[start Given records]
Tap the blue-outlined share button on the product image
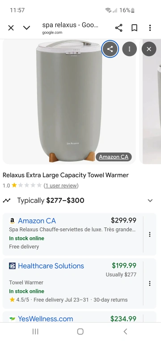The height and width of the screenshot is (341, 161). pos(110,49)
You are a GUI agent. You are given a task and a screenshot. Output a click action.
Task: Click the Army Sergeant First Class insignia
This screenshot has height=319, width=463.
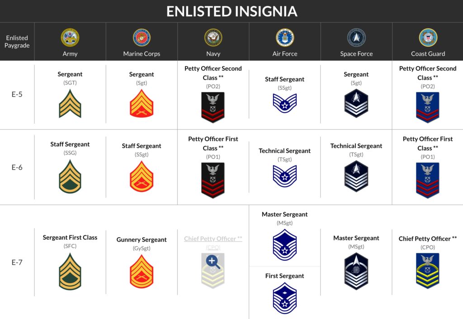[x=70, y=271]
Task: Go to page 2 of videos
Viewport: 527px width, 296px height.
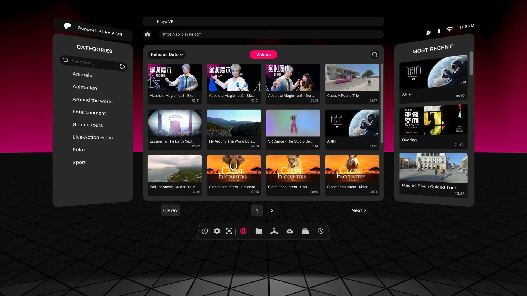Action: click(x=272, y=210)
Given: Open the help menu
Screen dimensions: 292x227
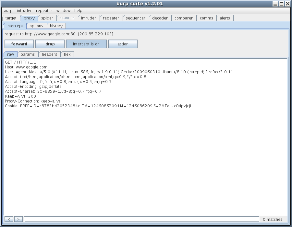Looking at the screenshot, I should [x=78, y=11].
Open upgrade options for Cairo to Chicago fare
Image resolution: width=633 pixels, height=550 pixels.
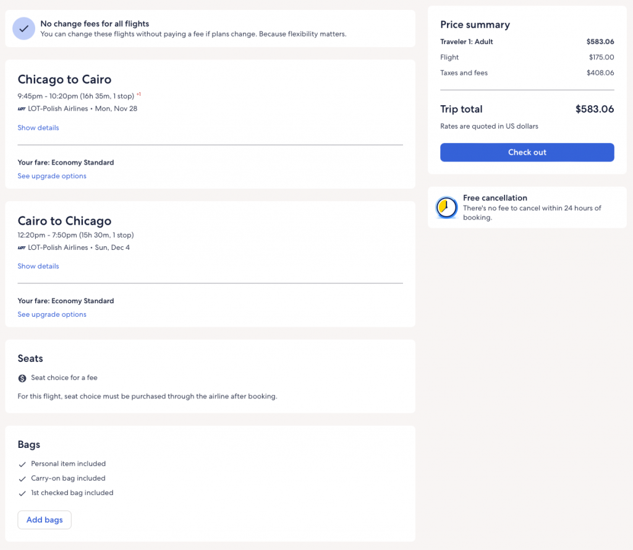52,314
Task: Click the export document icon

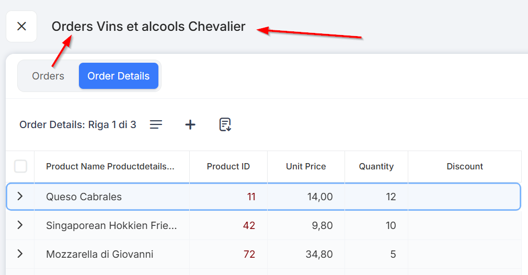Action: coord(225,124)
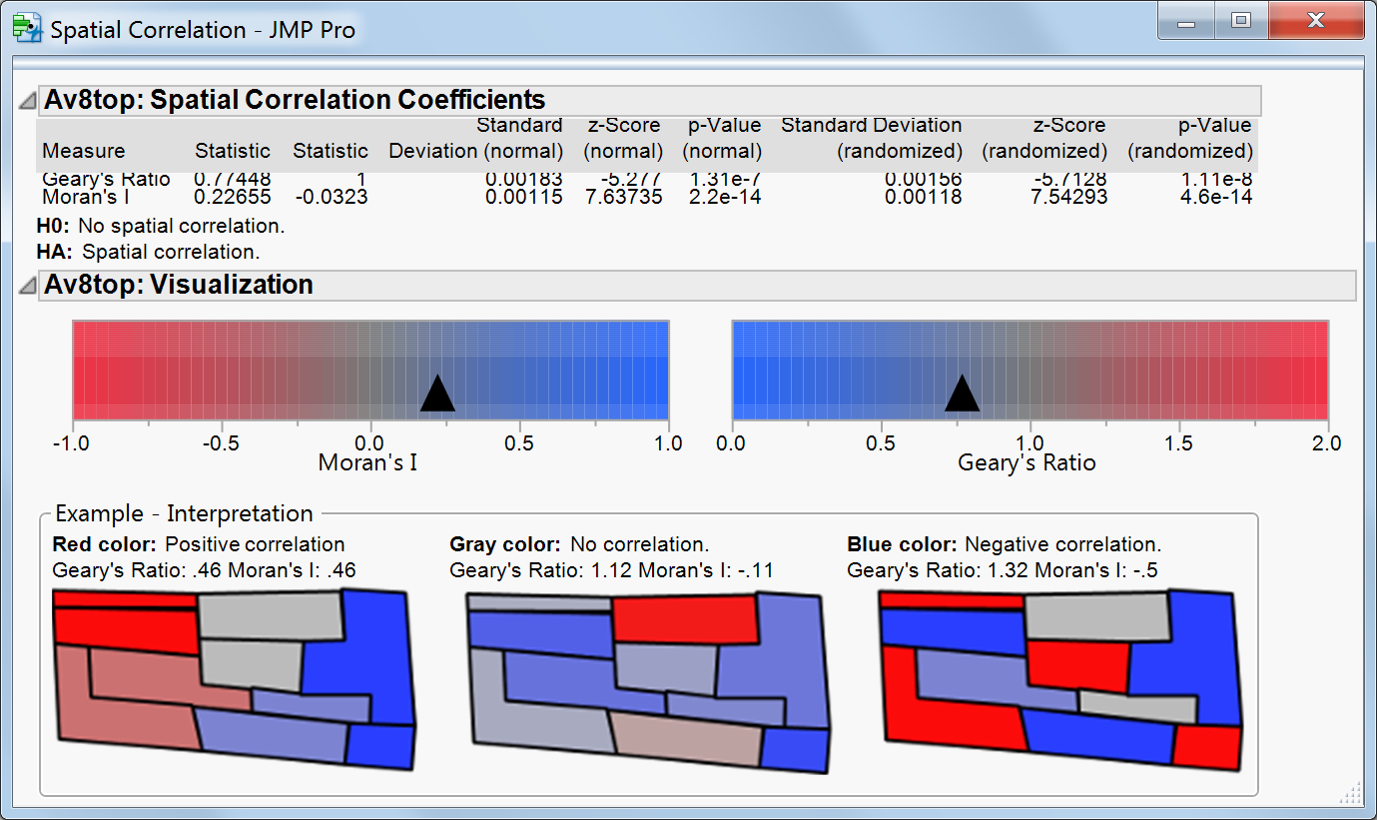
[end Given records]
Work to be completed:
Rewrite all of the entries above with "export document icon" changed to "download document icon" and nothing else altered, leaving out the pictures.

Exercise response:
Tap the blue-outlined share button on the product image
The height and width of the screenshot is (341, 161). pos(110,49)
You are a GUI agent. You are given a task and a screenshot. Output a click action.
Task: Click the Army Sergeant First Class insignia
This screenshot has height=319, width=463.
[x=70, y=271]
Task: Go to page 2 of videos
Viewport: 527px width, 296px height.
Action: click(x=272, y=210)
Given: Open the help menu
Screen dimensions: 292x227
Looking at the screenshot, I should [x=78, y=11].
Open upgrade options for Cairo to Chicago fare
Image resolution: width=633 pixels, height=550 pixels.
52,314
Task: Click the download document icon

Action: coord(225,124)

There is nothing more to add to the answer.